Für das Fachgutachten Fauna wurde im August mit der Erfassung der Rastvögel begonnen. In drei Durchgängen hat die Arbeitsgruppe für Tierökologie und Planung aus Filderstadt begonnen, die Avifauna, Säugetiere, Amphibien und Käfer zu erfassen. Insgesamt zwölf Monate lang wird die Artenvielfalt des Planungsbereich untersucht. Im November 2021 folgte eine Kontrolle auf überwinternde Kornweihen (Greifvögel wie der Habicht) und Raubwürger (Turmfalken, Wanderfalken und Seeadler). Im März 2022 sollen dann die Brutvögel erfasst werden. Schon im Juni 2021 hat das Forstsachverständigenbüro Binder aus Lörrach begonnen, die forstlich relevanten Umweltdaten zu erheben und bis Ende März sollen die Waldbestände erhoben sein.

» **Ziel der Übung**: Welches Büro erhebt laut dem Textauszug über das Fachgutachten Fauna die forstlich relevanten Umweltdaten?

» **Angezeigte Daten**:
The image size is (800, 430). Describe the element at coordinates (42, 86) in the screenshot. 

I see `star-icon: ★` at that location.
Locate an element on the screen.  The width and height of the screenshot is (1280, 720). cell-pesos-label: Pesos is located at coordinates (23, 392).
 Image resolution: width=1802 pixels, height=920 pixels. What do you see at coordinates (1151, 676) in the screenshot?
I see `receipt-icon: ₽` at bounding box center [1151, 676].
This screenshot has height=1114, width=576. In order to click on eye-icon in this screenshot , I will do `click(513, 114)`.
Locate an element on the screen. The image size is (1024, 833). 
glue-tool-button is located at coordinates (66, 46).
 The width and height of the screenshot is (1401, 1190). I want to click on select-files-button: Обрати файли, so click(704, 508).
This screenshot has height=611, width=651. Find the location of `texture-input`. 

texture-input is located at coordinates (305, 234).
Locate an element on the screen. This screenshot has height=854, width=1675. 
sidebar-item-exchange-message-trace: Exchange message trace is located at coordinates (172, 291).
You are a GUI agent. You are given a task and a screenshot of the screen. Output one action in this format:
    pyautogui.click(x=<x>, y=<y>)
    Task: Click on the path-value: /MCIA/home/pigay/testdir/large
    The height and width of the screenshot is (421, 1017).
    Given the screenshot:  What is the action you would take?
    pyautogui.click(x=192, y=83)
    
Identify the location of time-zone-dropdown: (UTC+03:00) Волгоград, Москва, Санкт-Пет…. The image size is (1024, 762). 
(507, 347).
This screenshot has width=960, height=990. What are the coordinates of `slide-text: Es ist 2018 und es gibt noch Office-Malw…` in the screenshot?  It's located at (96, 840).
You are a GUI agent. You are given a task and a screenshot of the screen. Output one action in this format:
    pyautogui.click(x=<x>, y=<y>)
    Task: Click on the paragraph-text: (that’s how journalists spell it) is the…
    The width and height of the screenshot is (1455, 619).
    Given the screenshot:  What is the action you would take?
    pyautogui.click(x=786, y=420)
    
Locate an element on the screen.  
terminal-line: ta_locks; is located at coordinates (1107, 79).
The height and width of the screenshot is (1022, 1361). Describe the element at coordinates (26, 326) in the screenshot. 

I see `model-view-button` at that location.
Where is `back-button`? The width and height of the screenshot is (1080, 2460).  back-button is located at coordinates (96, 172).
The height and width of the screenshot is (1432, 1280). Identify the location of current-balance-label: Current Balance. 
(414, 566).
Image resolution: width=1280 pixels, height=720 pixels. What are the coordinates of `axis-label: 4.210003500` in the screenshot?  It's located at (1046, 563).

» **Ergebnis der Übung**: Das Forstsachverständigenbüro Binder aus Lörrach.